Registros brutos:
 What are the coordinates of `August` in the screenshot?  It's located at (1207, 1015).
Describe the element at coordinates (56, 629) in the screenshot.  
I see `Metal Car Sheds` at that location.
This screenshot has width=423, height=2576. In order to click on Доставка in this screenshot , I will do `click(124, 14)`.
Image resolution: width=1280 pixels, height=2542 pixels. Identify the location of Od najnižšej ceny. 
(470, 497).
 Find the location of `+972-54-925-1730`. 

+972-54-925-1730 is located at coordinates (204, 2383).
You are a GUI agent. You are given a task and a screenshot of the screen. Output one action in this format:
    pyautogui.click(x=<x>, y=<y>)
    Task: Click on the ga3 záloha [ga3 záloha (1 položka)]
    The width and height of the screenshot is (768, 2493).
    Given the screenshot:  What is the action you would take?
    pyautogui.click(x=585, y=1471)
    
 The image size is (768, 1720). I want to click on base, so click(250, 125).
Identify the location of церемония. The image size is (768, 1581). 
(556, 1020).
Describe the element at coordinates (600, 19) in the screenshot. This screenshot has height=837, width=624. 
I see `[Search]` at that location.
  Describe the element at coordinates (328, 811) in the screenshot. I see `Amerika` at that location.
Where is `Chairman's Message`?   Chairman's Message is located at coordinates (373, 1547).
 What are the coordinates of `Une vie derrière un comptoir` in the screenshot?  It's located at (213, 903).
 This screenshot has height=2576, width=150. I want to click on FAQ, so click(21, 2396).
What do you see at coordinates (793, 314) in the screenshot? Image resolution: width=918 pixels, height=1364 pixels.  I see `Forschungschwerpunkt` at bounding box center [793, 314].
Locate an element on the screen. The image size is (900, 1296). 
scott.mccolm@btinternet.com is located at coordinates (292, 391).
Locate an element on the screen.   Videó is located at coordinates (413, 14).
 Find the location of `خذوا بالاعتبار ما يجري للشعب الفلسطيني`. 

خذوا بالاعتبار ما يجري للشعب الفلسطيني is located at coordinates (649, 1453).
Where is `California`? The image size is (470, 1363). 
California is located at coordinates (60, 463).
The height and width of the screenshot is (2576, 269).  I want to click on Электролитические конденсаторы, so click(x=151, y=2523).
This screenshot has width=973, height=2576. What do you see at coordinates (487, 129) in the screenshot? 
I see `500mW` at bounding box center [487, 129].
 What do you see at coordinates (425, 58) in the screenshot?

## Instruções a seguir
Por favor, converta em uma lista JSON de strings tudo o que vai da linha que contém "You are a GUI" até a linha que contém "Describe the element at coordinates (328, 811)", ambas incluídas. Use uma string para cada linha e deixe de fora as linhas em branco.

## Saída completa
[
  "You are a GUI agent. You are given a task and a screenshot of the screen. Output one action in this format:",
  "    pyautogui.click(x=<x>, y=<y>)",
  "    Task: Click on the ga3 záloha [ga3 záloha (1 položka)]",
  "    The width and height of the screenshot is (768, 2493).",
  "    Given the screenshot:  What is the action you would take?",
  "    pyautogui.click(x=585, y=1471)",
  " The image size is (768, 1720). I want to click on base, so click(250, 125).",
  "Identify the location of церемония. The image size is (768, 1581). ",
  "(556, 1020).",
  "Describe the element at coordinates (600, 19) in the screenshot. This screenshot has height=837, width=624. ",
  "I see `[Search]` at that location.",
  "  Describe the element at coordinates (328, 811) in the screenshot. I see `Amerika` at that location."
]